### Instructions for the task
Please quote the lines below word for word, starting at the line containing "What do you" and ending at the line containing "center [908, 738].", and leave the pictures out of your answer.

### Input records
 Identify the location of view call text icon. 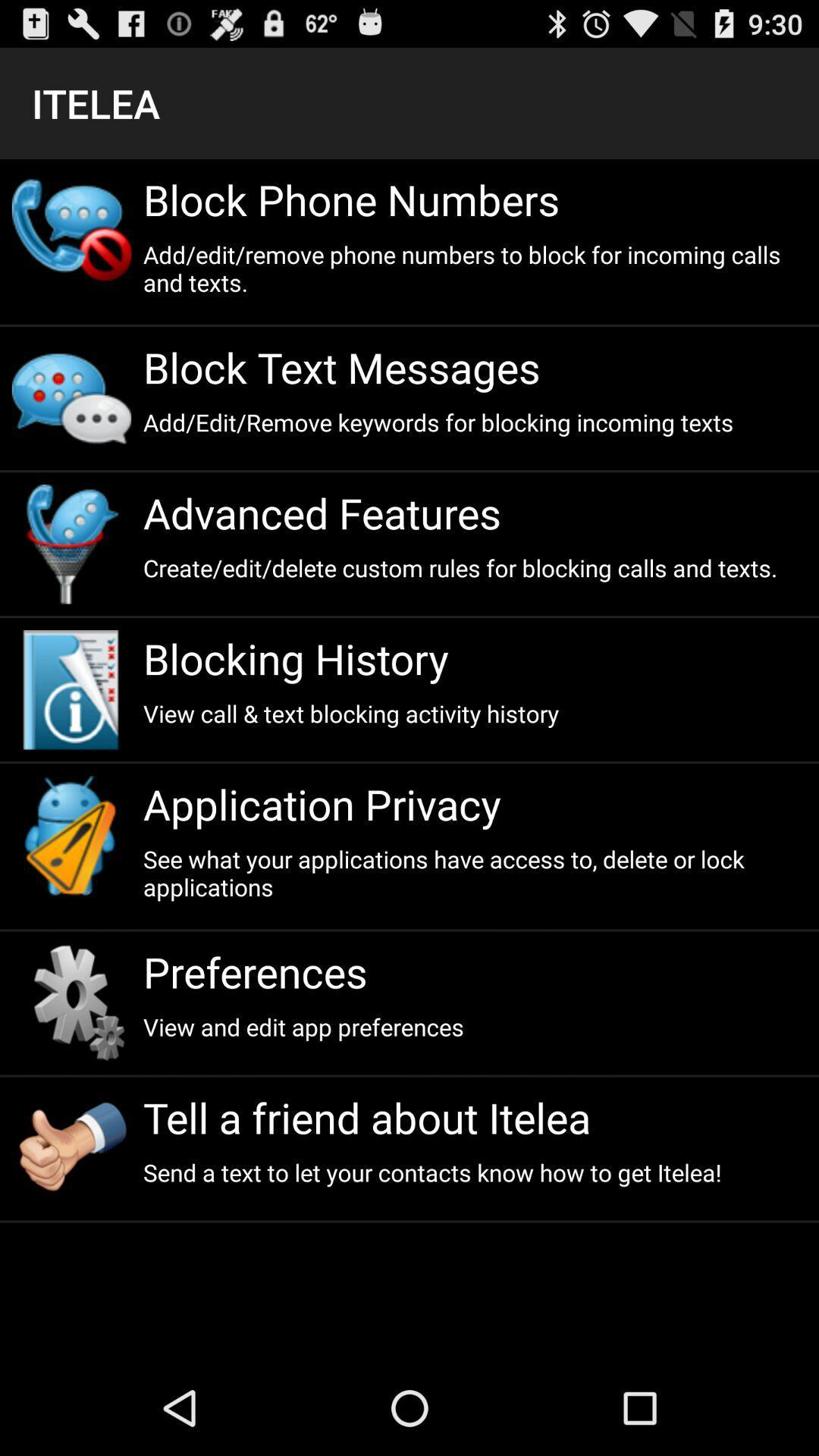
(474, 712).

---

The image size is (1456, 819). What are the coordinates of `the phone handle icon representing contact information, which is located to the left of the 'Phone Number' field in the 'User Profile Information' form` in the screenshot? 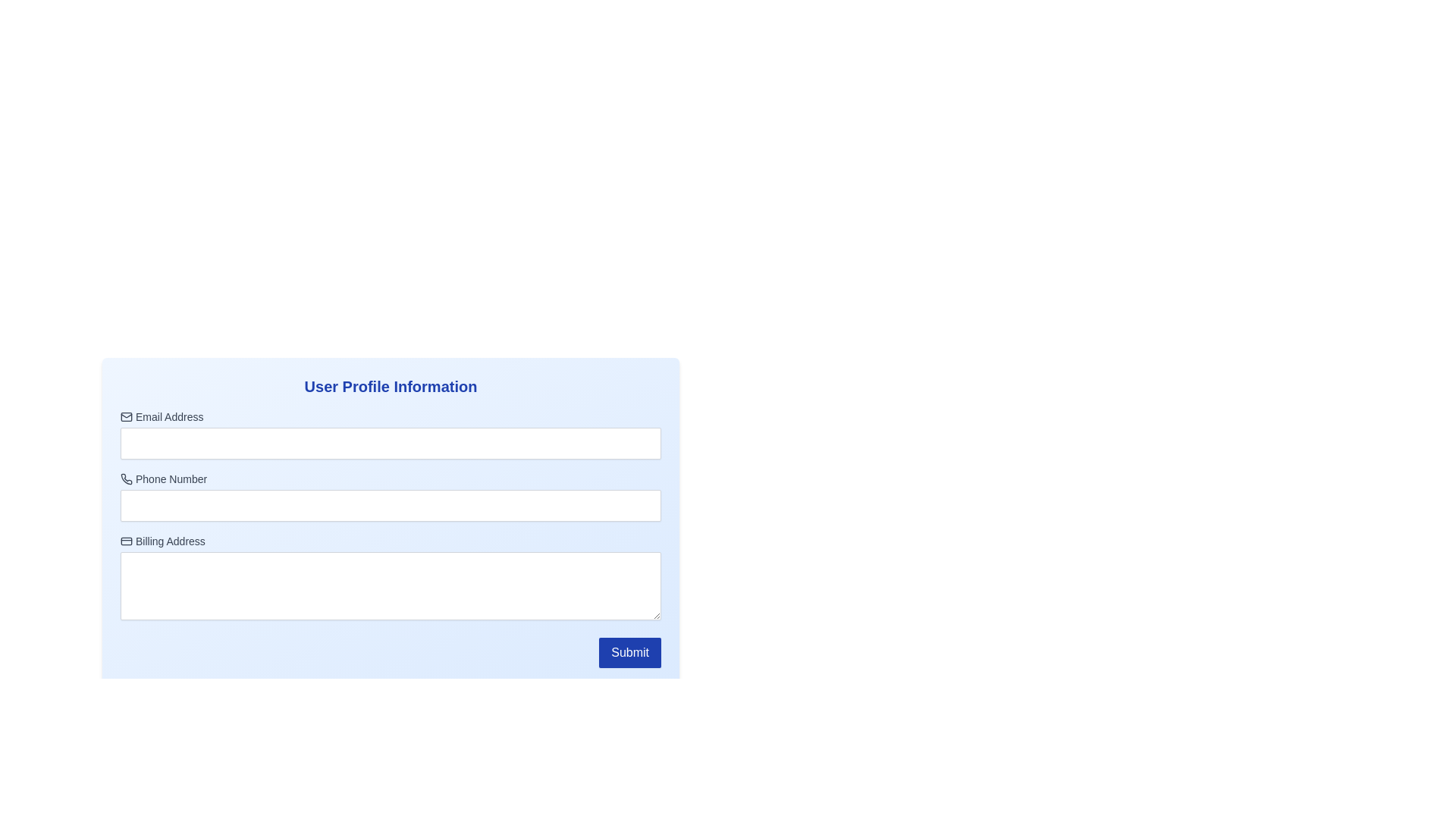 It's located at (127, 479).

--

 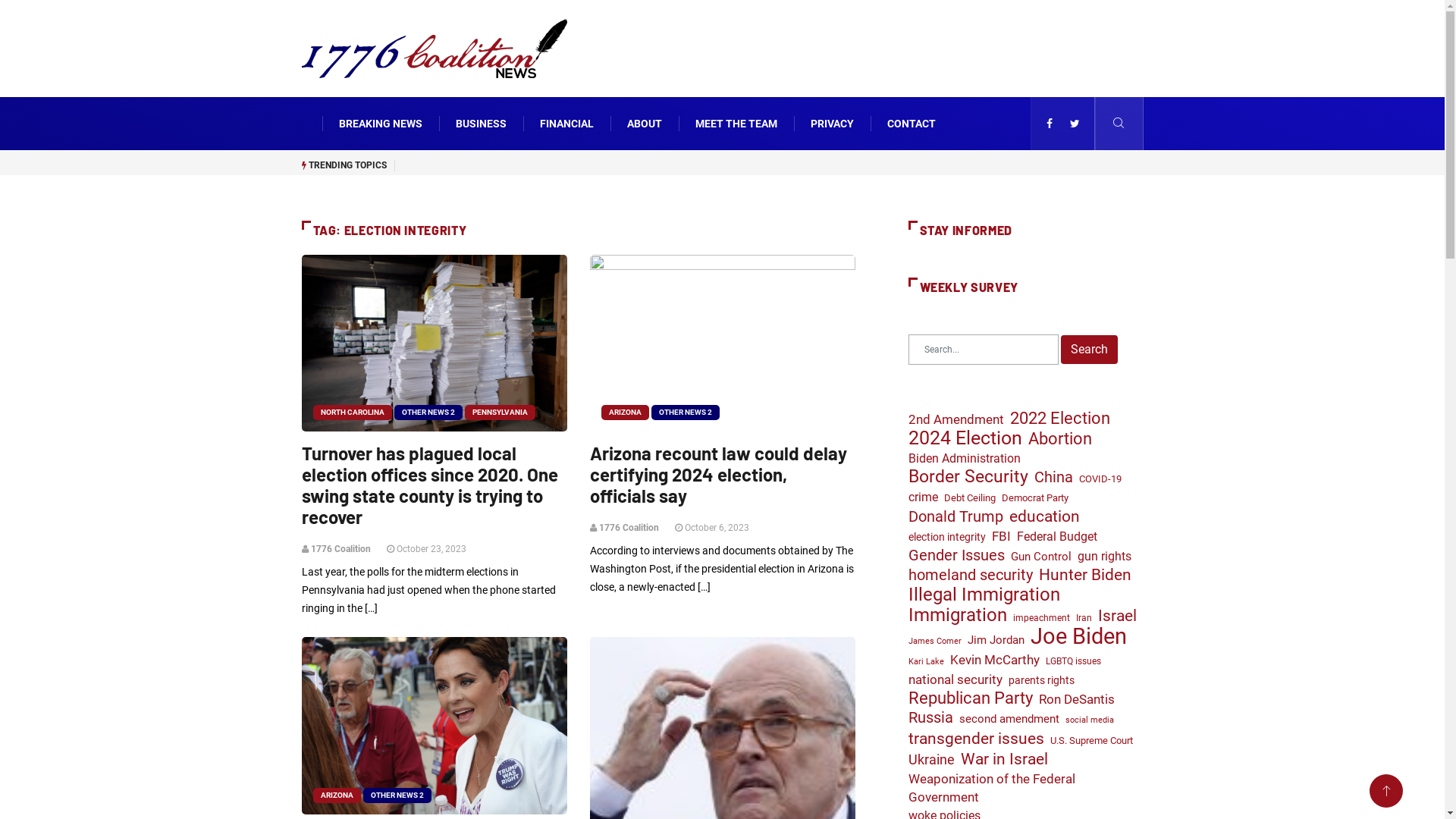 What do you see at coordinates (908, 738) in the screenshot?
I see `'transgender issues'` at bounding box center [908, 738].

### Exercise answer
  What do you see at coordinates (908, 738) in the screenshot?
I see `'transgender issues'` at bounding box center [908, 738].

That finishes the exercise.